Segment Start: Text passage

Definition of m-Learning

Mobile learning commonly referred to as m-learning, is intrinsically related to mobile devices. These are generally cell phones but also comprise PDAs, advanced MP3 players such as the iPod Touch and even portable video games player. Since the technology involved is related to information and communication (ICT), using mobile devices to teach can be interpreted as an evolution from e-learning (Holzinger, Nischelwitzer, & Meisenberger, 2005).

More precisely, Sharples, Corlett and Westmancott (2002) defined eight requirements for the design of a mobile learning resource. They should be “highly portable, individual, unobtrusive, available, adaptable, persistent, useful and easy to use” (Sharples, Corlett, & Westmancott, 2002, p. 223). These requirements were completed by Ally (2005) who suggested that the content should be adapted to the small size of the device, make use of multimedia, allow ease of navigation, and put a minimal load on the devices’ processing resource.

Segment End: Text passage
Segment Start: Data shown

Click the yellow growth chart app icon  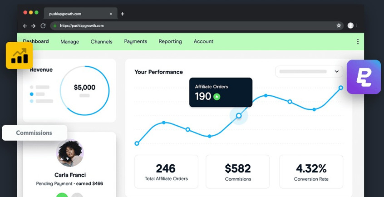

Segment End: Data shown
Segment Start: Data shown

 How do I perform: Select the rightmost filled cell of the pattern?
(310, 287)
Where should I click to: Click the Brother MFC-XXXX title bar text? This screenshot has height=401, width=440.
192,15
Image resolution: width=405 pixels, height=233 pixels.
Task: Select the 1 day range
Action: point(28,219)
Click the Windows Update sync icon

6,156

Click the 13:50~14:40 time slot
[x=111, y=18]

Segment End: Data shown
Segment Start: Data shown

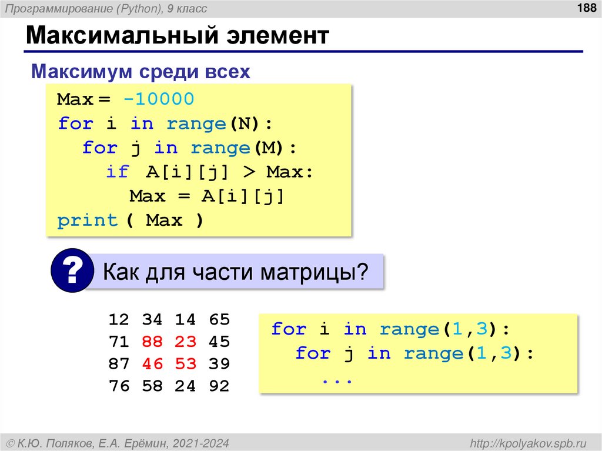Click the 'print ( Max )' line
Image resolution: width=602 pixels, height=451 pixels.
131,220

Segment End: Data shown

# Set of tasks
1. Rewrite the paragraph of the m-learning definition that begins "More precisely, Sharples" as a brief bulleted list that keeps its main facts.
2. Answer these questions from the m-learning definition, one line each:
(a) Which advanced MP3 player is given as an example of a mobile device?
(b) How many requirements did Sharples, Corlett and Westmancott define?
(c) Who completed those requirements?
3. From the m-learning definition, extract the passage that begins at the words "Mobile learning commonly" and stops after the words "Nischelwitzer, & Meisenberger, 2005).".

# Task results
1.
- Sharples, Corlett and Westmancott (2002) set out eight requirements for designing a mobile learning resource.
- Such resources should be highly portable, individual, unobtrusive, available, adaptable, persistent, useful and easy to use.
- Ally (2005) completed these requirements by suggesting that content should:
  - be adapted to the device's small size,
  - make use of multimedia,
  - allow ease of navigation,
  - put a minimal load on the device's processing resource.

2.
(a) The iPod Touch.
(b) Eight.
(c) Ally (2005).

3.
Mobile learning commonly referred to as m-learning, is intrinsically related to mobile devices. These are generally cell phones but also comprise PDAs, advanced MP3 players such as the iPod Touch and even portable video games player. Since the technology involved is related to information and communication (ICT), using mobile devices to teach can be interpreted as an evolution from e-learning (Holzinger, Nischelwitzer, & Meisenberger, 2005).